■ What is required:
Copy all of the records word for word.

(Stored items)
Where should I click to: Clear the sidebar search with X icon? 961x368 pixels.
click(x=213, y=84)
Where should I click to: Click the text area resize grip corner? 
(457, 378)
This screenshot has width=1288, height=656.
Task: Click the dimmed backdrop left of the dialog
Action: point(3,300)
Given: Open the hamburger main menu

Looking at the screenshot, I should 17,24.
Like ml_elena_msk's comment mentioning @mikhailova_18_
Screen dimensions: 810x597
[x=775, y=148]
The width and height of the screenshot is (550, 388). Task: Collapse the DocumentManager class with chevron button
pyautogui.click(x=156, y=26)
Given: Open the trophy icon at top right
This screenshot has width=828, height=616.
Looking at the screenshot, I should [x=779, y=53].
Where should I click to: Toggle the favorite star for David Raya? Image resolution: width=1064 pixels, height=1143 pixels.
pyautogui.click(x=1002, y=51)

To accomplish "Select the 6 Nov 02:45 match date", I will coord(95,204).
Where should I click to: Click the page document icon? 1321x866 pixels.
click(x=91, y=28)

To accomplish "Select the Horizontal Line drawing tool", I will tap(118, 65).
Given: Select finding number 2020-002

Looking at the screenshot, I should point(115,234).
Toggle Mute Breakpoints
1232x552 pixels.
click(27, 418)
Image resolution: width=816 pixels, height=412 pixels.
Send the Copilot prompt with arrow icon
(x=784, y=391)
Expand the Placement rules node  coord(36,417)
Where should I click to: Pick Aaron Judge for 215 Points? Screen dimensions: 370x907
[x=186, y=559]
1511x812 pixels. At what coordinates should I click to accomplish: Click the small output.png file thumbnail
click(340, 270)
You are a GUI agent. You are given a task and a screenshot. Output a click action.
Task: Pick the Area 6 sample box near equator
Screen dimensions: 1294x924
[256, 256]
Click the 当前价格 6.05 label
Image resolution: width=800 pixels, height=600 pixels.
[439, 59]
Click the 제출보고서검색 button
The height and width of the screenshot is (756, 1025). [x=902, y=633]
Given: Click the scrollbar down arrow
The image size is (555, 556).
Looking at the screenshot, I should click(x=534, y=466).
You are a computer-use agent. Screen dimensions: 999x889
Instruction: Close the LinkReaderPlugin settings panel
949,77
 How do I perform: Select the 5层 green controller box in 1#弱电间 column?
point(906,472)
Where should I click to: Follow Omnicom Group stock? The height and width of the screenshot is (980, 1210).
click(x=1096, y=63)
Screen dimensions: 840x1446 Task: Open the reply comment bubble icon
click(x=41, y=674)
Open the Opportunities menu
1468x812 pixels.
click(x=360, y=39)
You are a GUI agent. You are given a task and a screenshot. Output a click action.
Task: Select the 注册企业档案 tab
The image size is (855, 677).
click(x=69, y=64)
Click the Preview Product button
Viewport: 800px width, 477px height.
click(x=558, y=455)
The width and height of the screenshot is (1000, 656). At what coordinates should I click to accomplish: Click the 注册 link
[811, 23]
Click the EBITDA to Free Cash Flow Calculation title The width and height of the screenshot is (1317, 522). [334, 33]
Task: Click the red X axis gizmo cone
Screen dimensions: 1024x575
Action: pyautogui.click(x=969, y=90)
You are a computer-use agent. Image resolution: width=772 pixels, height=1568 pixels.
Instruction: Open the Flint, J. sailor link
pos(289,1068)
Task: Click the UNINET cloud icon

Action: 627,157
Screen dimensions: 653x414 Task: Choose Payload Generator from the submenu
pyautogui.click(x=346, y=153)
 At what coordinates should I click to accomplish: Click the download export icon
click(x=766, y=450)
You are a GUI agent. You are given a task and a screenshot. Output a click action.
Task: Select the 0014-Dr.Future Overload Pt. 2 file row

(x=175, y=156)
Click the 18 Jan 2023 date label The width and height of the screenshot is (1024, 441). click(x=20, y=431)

■ Output for this task:
Where should I click to: Clear the sidebar search with X icon? 961x368 pixels.
click(x=213, y=84)
Where should I click to: Click the text area resize grip corner? 
(457, 378)
This screenshot has width=1288, height=656.
Task: Click the dimmed backdrop left of the dialog
Action: point(3,300)
Given: Open the hamburger main menu

Looking at the screenshot, I should 17,24.
Like ml_elena_msk's comment mentioning @mikhailova_18_
Screen dimensions: 810x597
[x=775, y=148]
The width and height of the screenshot is (550, 388). Task: Collapse the DocumentManager class with chevron button
pyautogui.click(x=156, y=26)
Given: Open the trophy icon at top right
This screenshot has width=828, height=616.
Looking at the screenshot, I should [x=779, y=53].
Where should I click to: Toggle the favorite star for David Raya? Image resolution: width=1064 pixels, height=1143 pixels.
pyautogui.click(x=1002, y=51)

To accomplish "Select the 6 Nov 02:45 match date", I will coord(95,204).
Where should I click to: Click the page document icon? 1321x866 pixels.
click(x=91, y=28)

To accomplish "Select the Horizontal Line drawing tool", I will tap(118, 65).
Given: Select finding number 2020-002

Looking at the screenshot, I should point(115,234).
Toggle Mute Breakpoints
1232x552 pixels.
click(27, 418)
Image resolution: width=816 pixels, height=412 pixels.
Send the Copilot prompt with arrow icon
(x=784, y=391)
Expand the Placement rules node  coord(36,417)
Where should I click to: Pick Aaron Judge for 215 Points? Screen dimensions: 370x907
[x=186, y=559]
1511x812 pixels. At what coordinates should I click to accomplish: Click the small output.png file thumbnail
click(340, 270)
You are a GUI agent. You are given a task and a screenshot. Output a click action.
Task: Pick the Area 6 sample box near equator
Screen dimensions: 1294x924
[256, 256]
Click the 当前价格 6.05 label
Image resolution: width=800 pixels, height=600 pixels.
[439, 59]
Click the 제출보고서검색 button
The height and width of the screenshot is (756, 1025). [x=902, y=633]
Given: Click the scrollbar down arrow
The image size is (555, 556).
Looking at the screenshot, I should click(x=534, y=466).
You are a computer-use agent. Screen dimensions: 999x889
Instruction: Close the LinkReaderPlugin settings panel
949,77
 How do I perform: Select the 5层 green controller box in 1#弱电间 column?
point(906,472)
Where should I click to: Follow Omnicom Group stock? The height and width of the screenshot is (980, 1210).
click(x=1096, y=63)
Screen dimensions: 840x1446 Task: Open the reply comment bubble icon
click(x=41, y=674)
Open the Opportunities menu
1468x812 pixels.
click(x=360, y=39)
You are a GUI agent. You are given a task and a screenshot. Output a click action.
Task: Select the 注册企业档案 tab
The image size is (855, 677).
click(x=69, y=64)
Click the Preview Product button
Viewport: 800px width, 477px height.
click(x=558, y=455)
The width and height of the screenshot is (1000, 656). At what coordinates should I click to accomplish: Click the 注册 link
[811, 23]
Click the EBITDA to Free Cash Flow Calculation title The width and height of the screenshot is (1317, 522). [334, 33]
Task: Click the red X axis gizmo cone
Screen dimensions: 1024x575
Action: pyautogui.click(x=969, y=90)
You are a computer-use agent. Image resolution: width=772 pixels, height=1568 pixels.
Instruction: Open the Flint, J. sailor link
pos(289,1068)
Task: Click the UNINET cloud icon

Action: 627,157
Screen dimensions: 653x414 Task: Choose Payload Generator from the submenu
pyautogui.click(x=346, y=153)
 At what coordinates should I click to accomplish: Click the download export icon
click(x=766, y=450)
You are a GUI agent. You are given a task and a screenshot. Output a click action.
Task: Select the 0014-Dr.Future Overload Pt. 2 file row

(x=175, y=156)
Click the 18 Jan 2023 date label The width and height of the screenshot is (1024, 441). click(x=20, y=431)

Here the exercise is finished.